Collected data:
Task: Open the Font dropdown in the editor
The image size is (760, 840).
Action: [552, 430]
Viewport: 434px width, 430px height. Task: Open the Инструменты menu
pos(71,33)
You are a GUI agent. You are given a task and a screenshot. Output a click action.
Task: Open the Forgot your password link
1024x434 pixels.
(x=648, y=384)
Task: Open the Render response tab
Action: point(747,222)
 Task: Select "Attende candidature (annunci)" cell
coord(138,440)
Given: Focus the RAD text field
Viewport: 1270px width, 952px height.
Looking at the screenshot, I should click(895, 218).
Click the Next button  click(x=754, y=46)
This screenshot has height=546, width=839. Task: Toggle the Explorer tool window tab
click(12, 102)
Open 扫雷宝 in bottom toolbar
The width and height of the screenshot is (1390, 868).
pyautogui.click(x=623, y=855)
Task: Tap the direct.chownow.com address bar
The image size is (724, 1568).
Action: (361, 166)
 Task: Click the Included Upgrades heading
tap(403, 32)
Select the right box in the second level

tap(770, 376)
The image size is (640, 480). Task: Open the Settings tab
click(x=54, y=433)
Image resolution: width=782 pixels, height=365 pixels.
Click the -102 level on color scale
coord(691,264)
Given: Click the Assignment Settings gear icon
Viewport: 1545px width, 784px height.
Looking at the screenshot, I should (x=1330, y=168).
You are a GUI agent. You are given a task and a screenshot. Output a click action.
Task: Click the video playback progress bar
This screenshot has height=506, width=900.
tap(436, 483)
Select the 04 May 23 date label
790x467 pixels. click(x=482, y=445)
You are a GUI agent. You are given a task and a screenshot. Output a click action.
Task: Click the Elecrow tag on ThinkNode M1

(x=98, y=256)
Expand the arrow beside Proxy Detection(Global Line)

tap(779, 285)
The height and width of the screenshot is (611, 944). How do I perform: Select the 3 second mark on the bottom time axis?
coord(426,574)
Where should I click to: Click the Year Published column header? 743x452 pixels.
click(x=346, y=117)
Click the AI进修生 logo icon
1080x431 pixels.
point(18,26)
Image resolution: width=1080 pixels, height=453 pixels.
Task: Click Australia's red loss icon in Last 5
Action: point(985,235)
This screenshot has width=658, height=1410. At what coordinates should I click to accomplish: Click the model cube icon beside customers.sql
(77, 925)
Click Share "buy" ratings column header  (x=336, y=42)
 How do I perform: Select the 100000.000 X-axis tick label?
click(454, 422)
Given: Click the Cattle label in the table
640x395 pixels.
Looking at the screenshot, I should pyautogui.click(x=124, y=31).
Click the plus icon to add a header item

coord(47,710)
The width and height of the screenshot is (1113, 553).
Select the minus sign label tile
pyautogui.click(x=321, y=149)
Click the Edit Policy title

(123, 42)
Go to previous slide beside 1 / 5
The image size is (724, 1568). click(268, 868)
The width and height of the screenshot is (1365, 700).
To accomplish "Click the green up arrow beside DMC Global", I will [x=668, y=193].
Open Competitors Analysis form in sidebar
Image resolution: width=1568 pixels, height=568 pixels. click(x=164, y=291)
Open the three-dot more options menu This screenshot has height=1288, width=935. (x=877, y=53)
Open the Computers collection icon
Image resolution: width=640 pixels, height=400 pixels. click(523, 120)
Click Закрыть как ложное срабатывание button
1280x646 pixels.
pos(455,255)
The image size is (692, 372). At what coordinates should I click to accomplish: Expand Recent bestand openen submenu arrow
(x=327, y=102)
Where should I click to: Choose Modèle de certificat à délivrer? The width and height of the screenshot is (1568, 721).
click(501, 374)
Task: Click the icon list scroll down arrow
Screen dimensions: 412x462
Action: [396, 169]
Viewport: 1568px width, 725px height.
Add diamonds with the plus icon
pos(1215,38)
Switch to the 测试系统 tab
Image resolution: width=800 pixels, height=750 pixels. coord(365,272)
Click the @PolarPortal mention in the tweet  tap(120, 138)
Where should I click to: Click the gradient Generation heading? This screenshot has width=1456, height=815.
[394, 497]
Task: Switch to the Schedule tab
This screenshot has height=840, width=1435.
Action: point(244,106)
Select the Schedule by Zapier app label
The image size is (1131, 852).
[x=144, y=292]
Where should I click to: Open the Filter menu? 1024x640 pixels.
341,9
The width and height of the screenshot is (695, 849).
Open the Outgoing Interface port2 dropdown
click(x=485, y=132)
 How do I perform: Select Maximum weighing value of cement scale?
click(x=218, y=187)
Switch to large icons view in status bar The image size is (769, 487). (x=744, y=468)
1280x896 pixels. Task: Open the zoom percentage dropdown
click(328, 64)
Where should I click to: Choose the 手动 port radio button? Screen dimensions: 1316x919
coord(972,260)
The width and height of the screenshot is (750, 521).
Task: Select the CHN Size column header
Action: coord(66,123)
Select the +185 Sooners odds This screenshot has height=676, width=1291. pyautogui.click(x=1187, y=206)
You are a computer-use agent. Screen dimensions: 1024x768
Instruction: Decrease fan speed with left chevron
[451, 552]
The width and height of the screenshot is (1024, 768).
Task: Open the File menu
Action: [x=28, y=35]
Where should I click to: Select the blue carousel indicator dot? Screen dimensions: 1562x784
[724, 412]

## WHAT YOU HAVE TO DO
From the line holding "Switch to the 测试系统 tab" down to the final line above, quote every line exactly and only those lines.

## EXERCISE ANSWER
Switch to the 测试系统 tab
Image resolution: width=800 pixels, height=750 pixels. coord(365,272)
Click the @PolarPortal mention in the tweet  tap(120, 138)
Where should I click to: Click the gradient Generation heading? This screenshot has width=1456, height=815.
[394, 497]
Task: Switch to the Schedule tab
This screenshot has height=840, width=1435.
Action: point(244,106)
Select the Schedule by Zapier app label
The image size is (1131, 852).
[x=144, y=292]
Where should I click to: Open the Filter menu? 1024x640 pixels.
341,9
The width and height of the screenshot is (695, 849).
Open the Outgoing Interface port2 dropdown
click(x=485, y=132)
 How do I perform: Select Maximum weighing value of cement scale?
click(x=218, y=187)
Switch to large icons view in status bar The image size is (769, 487). (x=744, y=468)
1280x896 pixels. Task: Open the zoom percentage dropdown
click(328, 64)
Where should I click to: Choose the 手动 port radio button? Screen dimensions: 1316x919
coord(972,260)
The width and height of the screenshot is (750, 521).
Task: Select the CHN Size column header
Action: coord(66,123)
Select the +185 Sooners odds This screenshot has height=676, width=1291. pyautogui.click(x=1187, y=206)
You are a computer-use agent. Screen dimensions: 1024x768
Instruction: Decrease fan speed with left chevron
[451, 552]
The width and height of the screenshot is (1024, 768).
Task: Open the File menu
Action: [x=28, y=35]
Where should I click to: Select the blue carousel indicator dot? Screen dimensions: 1562x784
[724, 412]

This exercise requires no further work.